I make light of things when I am at my lowest.  I cry behind the mask and I smile and joke, fluff my feathers and preen myself as if to say look at me, I am magnificent.  I am mighty, I am invincible and everyone looks at the show, like they might be distracted by the magician’s beautiful assistant.  The magician that I am has perfected the illusion.

But the moment is always just that for me, a moment.  I push past it, over and through it and I look for my fabulous again.  It gets harder to find as I get older of course, but even when I struggle to see it, I know I can always fake it.  I’m probably like marmalade.  There was a time when pretty young girls looked me and thought; mmm he’s a bit of alright.  At least they did in my head when I wore my cheesecloth shirt and denims.  Then as time passed, the younger girls got older and I became invisible at some point to anyone under the age of 50.  It’s not that I want the admiration of any young ladies don’t get me wrong, I have my perfect, beautiful young lady already but you do notice when you fade into the background.  It’s not that I mind so much more that I have become aware of it.   I used to be jam, a sweet and fruity treat, now I’m marmalade.
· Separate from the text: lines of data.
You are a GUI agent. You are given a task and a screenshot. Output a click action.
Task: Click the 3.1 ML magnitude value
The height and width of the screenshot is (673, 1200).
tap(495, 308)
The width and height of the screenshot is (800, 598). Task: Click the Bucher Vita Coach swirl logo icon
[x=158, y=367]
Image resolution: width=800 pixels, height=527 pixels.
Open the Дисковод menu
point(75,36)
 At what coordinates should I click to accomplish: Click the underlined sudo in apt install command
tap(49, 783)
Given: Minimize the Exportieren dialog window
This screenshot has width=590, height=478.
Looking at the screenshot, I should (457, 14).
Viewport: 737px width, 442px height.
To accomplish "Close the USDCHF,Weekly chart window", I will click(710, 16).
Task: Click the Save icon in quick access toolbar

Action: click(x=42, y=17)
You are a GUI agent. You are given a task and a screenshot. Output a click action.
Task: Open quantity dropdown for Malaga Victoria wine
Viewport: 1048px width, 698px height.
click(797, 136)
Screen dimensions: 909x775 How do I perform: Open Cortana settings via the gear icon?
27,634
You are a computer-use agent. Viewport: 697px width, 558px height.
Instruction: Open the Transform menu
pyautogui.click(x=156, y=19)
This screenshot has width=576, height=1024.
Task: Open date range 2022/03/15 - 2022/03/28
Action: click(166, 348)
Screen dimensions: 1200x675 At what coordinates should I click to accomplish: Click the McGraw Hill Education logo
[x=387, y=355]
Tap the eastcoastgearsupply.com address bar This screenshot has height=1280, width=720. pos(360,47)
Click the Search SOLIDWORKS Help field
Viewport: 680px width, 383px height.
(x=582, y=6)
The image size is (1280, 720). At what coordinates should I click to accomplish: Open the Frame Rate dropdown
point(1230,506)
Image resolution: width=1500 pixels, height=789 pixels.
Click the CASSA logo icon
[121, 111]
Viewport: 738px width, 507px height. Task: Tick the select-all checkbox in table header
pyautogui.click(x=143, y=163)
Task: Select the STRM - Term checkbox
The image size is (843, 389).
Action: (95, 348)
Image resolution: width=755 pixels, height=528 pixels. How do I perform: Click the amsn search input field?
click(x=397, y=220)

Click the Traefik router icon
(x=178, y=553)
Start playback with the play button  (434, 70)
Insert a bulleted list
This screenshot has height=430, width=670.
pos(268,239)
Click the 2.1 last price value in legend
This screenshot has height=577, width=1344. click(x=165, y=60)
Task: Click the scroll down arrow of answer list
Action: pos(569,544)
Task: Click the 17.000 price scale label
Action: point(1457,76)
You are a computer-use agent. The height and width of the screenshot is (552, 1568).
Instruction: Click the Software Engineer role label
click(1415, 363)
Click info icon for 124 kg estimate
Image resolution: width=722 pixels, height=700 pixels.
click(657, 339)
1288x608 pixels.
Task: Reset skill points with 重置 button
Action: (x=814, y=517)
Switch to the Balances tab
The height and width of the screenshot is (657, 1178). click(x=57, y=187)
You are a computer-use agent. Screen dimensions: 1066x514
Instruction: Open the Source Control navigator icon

Apparently marmalade is toast.  Nowadays 60% of people who buy marmalade are over 65 and hardly anyone under the age of 30 even buys the stuff.  So I guess that’s me. I’m left contemplating my naval thinking that I have to find a way to keep fooling myself that I  continue to be bothered looking for my fabulous and not just feel like marmalade.

It is a part of aging and while I’m still a relatively young man, getting a percentage breakdown of my life expectancy by a cardiologist did little for the search for my fabulous. There is a part of me that revels in the struggle.   I am not alone. I am not special.  Every day everywhere, people struggle with all sorts of dilemmas, traumas and challenges.  But this is my personal journey so I have to walk the path that I am on, not some other.   The part of me that revels in the struggle is the part that puts pen to paper.  Writing it seems is cathartic and catharsis cannot exist without tragedy. The evolution from emotional despair through to resolution is a creative lubricant.

Today of course, being the eternal optimist that I am, all is well again.  Perhaps I need a new trauma or drama so maybe it’s time to dig out the old Afghan and platform boots again.  I can strut into the office; maybe I should grow my hair first and dye it blonde so I can flick it back until absolutely everyone thinks ‘asshole.’  The only problem is I might need a bit more build-up of fabulous first.  My fabulous tank doesn’t seem to get the same mileage as it used to.  I could do something completely unexpected and outrageous to top it up of course, it’s not beyond me. .. or maybe just a nice cup of tea and a cosy pair of slippers will help…  what do you reckon…  Either way, the darkness I’ve buried will have to find a way to the surface and there is really only one way to do that for me… back to the pen and ink… time to bleed a little onto a page to free up my fabulous once more. …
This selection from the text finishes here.